> Passage shown
start

During her career, Louisa wrote numerous books under her own name and several thrillers under her pseudonym, A. M. Barnard.   Her most famous book was Little Women published by Roberts Brothers in 1868.  This book was illustrated by her sister May Alcott Nieriker, an artist whose profile is in A Woman of the Century.  Louisa also edited Merry's Museum from 1868 to 1879 and wrote pieces for periodicals such as The Atlantic Monthly and The Independent.  
 
Louisa's extensive social network included authors Ednah Dow Cheney, Ralph Waldo Emerson, Elizabeth Powell Bond, Henry David Thoreau, and her uncle, reformer Samuel Joseph May.

end

> Extracted information
start

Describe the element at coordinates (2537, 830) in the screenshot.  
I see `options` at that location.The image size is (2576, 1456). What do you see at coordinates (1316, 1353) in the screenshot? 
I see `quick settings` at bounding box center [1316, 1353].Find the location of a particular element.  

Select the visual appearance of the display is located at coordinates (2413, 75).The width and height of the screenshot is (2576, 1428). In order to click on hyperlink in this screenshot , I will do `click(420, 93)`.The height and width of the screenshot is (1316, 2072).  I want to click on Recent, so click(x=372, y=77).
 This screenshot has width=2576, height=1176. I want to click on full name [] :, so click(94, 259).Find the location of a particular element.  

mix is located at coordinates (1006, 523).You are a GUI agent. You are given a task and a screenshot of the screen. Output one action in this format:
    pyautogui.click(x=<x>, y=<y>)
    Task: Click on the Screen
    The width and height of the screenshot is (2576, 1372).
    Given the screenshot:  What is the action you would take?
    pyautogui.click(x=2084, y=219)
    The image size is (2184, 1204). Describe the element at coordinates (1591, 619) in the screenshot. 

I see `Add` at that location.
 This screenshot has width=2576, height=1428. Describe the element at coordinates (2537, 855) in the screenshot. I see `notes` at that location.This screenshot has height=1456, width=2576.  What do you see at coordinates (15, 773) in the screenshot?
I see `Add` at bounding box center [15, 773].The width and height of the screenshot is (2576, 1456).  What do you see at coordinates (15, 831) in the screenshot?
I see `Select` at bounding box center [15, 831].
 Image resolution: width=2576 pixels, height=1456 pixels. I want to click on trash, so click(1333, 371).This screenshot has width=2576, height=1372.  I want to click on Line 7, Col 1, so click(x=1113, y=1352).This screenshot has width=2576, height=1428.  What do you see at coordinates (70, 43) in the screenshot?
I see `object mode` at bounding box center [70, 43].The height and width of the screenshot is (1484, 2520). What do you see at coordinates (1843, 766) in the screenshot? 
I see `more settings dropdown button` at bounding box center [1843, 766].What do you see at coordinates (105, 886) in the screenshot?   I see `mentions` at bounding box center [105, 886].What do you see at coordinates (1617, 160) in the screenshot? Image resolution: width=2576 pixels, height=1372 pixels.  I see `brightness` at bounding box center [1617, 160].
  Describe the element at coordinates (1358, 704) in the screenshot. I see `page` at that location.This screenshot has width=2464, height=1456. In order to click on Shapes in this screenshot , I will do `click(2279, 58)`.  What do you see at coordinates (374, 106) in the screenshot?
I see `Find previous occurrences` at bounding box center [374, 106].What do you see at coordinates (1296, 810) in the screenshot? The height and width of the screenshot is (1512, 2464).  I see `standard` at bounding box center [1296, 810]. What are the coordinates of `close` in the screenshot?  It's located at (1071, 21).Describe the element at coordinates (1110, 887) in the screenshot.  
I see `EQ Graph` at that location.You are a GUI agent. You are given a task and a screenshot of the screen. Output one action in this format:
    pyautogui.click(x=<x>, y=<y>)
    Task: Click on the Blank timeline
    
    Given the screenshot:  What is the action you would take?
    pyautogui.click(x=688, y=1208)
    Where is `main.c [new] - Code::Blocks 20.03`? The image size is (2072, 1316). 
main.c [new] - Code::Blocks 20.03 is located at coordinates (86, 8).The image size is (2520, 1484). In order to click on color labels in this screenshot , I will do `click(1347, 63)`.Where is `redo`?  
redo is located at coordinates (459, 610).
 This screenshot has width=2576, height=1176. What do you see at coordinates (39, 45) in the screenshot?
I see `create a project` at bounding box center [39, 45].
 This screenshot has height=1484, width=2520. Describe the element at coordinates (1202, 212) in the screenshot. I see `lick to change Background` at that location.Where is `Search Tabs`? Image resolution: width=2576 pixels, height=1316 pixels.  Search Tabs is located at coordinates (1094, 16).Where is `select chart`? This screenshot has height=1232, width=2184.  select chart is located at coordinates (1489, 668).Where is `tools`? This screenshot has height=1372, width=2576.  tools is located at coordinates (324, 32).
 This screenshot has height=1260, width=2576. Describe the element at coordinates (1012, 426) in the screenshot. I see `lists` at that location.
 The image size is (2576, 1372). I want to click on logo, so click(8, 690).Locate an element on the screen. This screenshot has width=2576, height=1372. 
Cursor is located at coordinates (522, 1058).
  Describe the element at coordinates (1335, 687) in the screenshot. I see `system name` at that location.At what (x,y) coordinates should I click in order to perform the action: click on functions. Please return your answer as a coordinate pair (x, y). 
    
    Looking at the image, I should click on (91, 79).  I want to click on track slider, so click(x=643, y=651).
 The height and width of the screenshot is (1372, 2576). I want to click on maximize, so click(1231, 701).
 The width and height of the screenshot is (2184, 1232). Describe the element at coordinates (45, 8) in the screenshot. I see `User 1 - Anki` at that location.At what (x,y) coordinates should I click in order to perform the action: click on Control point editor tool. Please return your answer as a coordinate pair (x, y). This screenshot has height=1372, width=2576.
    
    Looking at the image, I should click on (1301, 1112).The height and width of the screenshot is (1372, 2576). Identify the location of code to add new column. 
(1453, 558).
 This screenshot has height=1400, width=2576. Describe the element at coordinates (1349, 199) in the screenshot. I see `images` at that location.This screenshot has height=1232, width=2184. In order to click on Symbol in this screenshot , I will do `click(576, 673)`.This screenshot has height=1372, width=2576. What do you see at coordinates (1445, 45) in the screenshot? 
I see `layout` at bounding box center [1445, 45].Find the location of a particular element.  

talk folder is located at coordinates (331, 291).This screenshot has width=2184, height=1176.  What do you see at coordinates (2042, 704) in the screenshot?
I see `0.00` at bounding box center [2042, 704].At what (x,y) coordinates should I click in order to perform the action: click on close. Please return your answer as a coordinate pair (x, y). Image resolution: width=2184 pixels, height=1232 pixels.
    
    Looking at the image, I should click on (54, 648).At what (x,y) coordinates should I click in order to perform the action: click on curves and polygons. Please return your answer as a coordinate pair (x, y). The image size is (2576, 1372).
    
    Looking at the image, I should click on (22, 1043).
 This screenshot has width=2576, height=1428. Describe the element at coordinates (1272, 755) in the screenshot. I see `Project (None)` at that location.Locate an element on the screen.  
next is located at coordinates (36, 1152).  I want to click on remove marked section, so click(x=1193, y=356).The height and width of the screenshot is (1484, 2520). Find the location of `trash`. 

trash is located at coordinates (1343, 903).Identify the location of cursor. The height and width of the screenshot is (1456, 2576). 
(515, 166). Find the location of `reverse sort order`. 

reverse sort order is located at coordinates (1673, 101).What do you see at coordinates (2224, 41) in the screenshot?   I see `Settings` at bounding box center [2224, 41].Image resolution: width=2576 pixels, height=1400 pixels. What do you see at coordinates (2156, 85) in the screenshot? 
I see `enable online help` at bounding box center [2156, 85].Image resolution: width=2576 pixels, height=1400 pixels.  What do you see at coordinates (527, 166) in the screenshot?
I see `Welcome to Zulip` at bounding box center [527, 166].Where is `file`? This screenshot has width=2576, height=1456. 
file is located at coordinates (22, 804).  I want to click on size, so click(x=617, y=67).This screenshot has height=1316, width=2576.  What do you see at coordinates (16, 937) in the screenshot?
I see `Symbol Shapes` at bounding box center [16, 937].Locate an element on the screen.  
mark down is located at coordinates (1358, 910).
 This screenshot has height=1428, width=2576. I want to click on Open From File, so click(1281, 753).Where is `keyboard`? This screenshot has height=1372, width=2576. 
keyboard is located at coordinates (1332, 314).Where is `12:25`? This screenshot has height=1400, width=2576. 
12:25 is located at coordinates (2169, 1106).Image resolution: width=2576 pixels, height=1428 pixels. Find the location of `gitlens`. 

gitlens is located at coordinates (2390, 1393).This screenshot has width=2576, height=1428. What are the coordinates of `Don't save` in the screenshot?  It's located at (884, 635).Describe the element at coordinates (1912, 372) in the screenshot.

end

> What you are asked to do
Pick up the passage about Louisa's writing career and social circle after its last sentence and carry it forward.

> The reply
By 1883, Louisa was living in Concord and caring for both her elderly father and her niece Lu, whose mother May had passed away shortly after her birth. The Indianapolis Journal reprinted Louisa's letter to Lucy Stone that while she was  interested in woman's suffrage, her family obligations prevented her from attending the Woman's Suffrage National Convention.  Louisa also expressed her frustration at the lack of interest in the topic by many of Concord's women and hoped that the women at the Convention could help to provide motivation for "these slothful sisters."  Later that year, Louisa was one of ten women who sent a joint letter to the Massachusetts and Republican State Central Committees.  As The Greenville Times notes, "They believe that the establishment of political rights for women is essential to the highest good of the state."  The other women were Lucy Stone, Julia Ward Howe, Mary G. Ames, Mary A. Livermore, Mary F. Eastman, Ednah D. Cheney, Mary C. Shannon, Mary Shannon, and Susan E. B. Channing.  Louisa continued to support the cause during the 1880s.

She passed away on March 6, 1888 at age fifty-five and was buried in Sleepy Hollow Cemetry in Concord, MA.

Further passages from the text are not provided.